"That's fine," said Doris's mother much relieved. "I should think you little girls would have a very happy time because you haven't seen each other for so long. Run along now, Doris, and be sure to come home when the big whistle blows for noon."

The two little girls skipped gayly across the yard, through the gap in the hedge between the houses and onto Mary Jane's porch.

"Let's play here," suggested Doris.

"We can't," said Mary Jane, "'cause mother says if we play out doors she don't know where we are so we must play in the nursery with all the windows open and have a good time and not bother. So let's do that.

"And anyway," she added as they climbed up the stairs, "out doors is bad for paper dolls so I'm not sorry."

They got out the five new sheets of paper dolls and the scissors and set to work cutting. Now everybody who has ever played cutout-paper dolls knows that the cutting out is the most fun. As long as there was a doll or a hat or a parasol uncut those two little girls had a beautiful time. They figured out which hats belonged to which dresses and they counted the children on the five pages so they could be divided equally. But as soon as the cutting was done, the fun was over and the girls didn't know what to do with themselves.

"I'll tell you what let's do," suggested Mary Jane suddenly, "some of these dolls have dress-up clothes like a show. Let's make a show in a box like Alice does."

What Mary Jane meant was this. Some of Alice's friends liked to plan rooms, and furnish them. And to do that they took a neat pasteboard box and stood it on its side; then they lined it with crepe paper for wall paper. Then they made furniture to match the color scheme (they were very particular about color schemes, Mary Jane remembered that) and they dressed dolls in crepe paper to match and put them in the furnished room. And, Mary Jane thought this part was the best of all, when they were tired of one room, they gave it to Mary Jane and made a new one for themselves.

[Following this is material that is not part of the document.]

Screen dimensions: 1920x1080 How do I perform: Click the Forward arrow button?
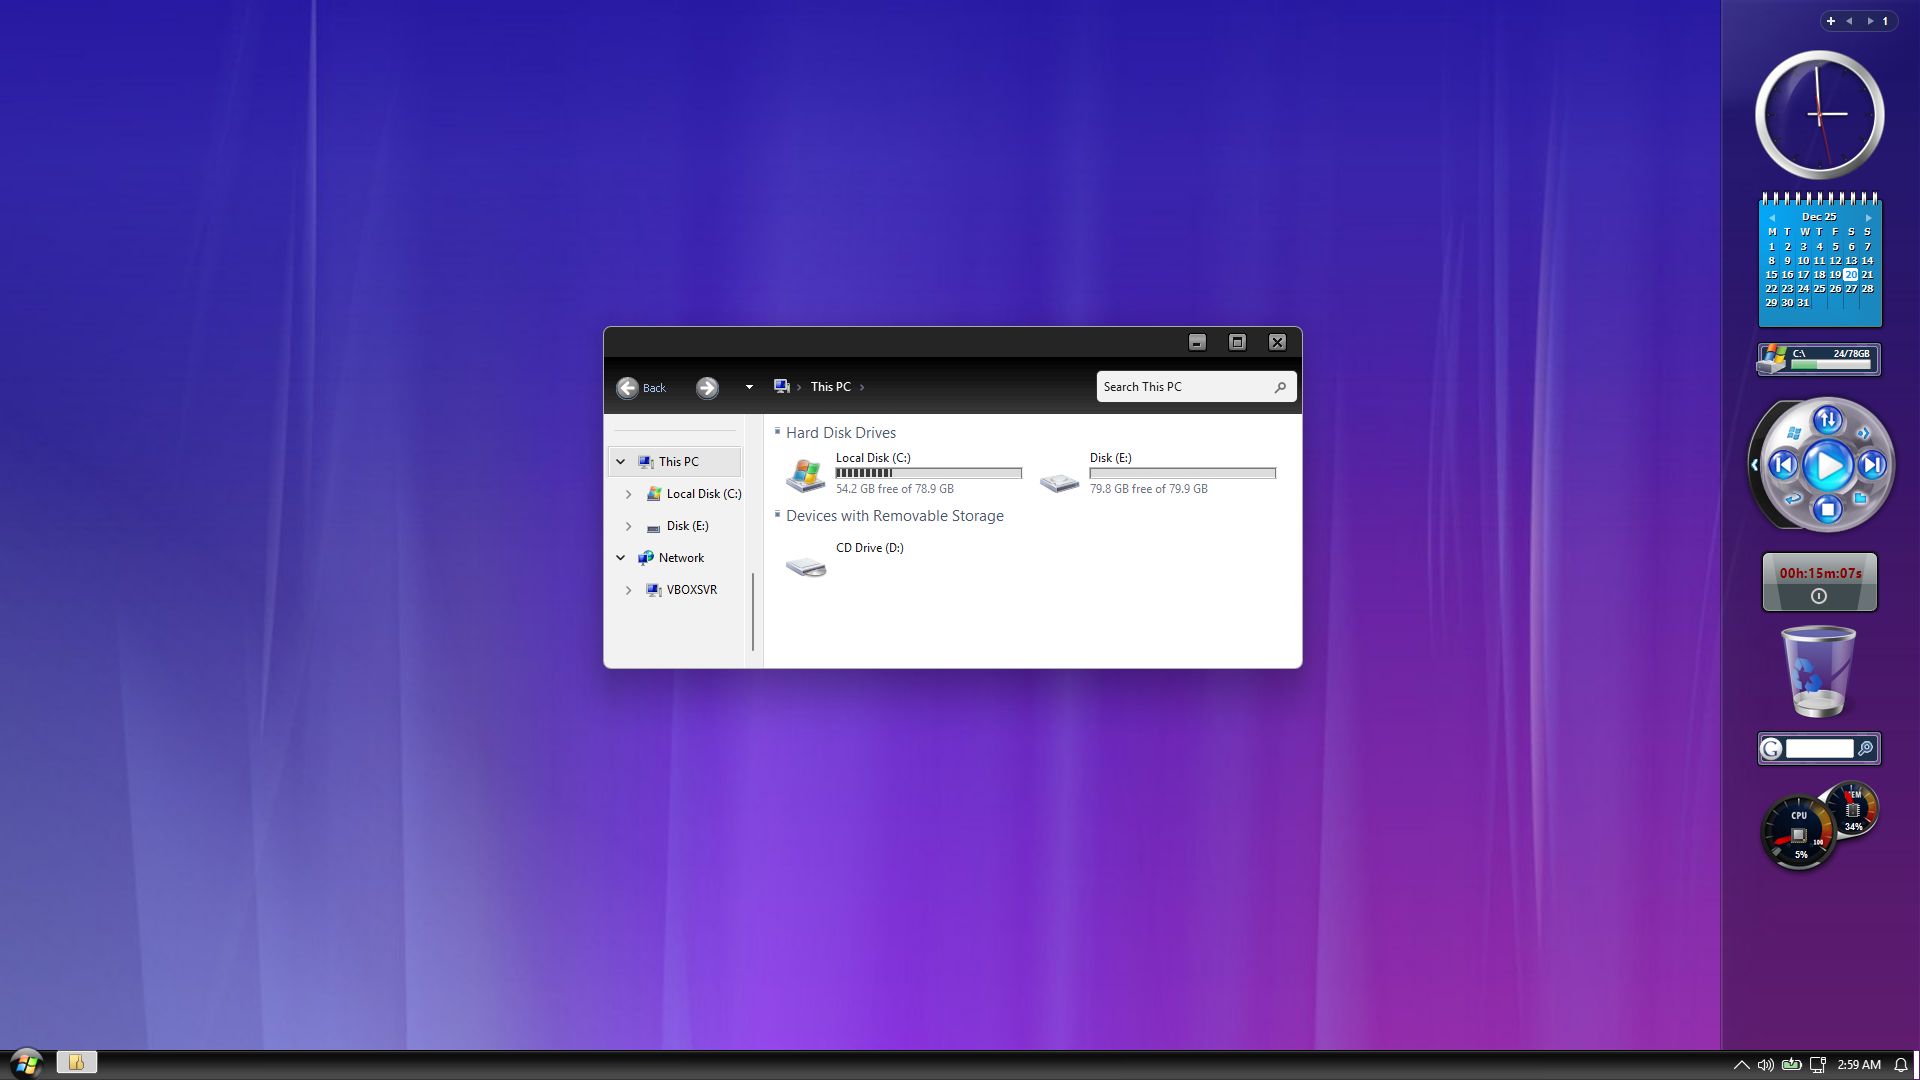(x=707, y=388)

It happened that only the week before, Alice and her best friend Frances had made a beautiful little room, in a box of course, all done in green and pale yellow. Later they had planned one in rose and had told Mary Jane she might have the green and yellow one. It was this box Mary Jane meant to use for the show.

"You just wait till you see," she said to Doris, "you wait till—" and she dived into her closet, climbed up on the play box inside the door and reached up to the shelf where she had put the box the girls had given her.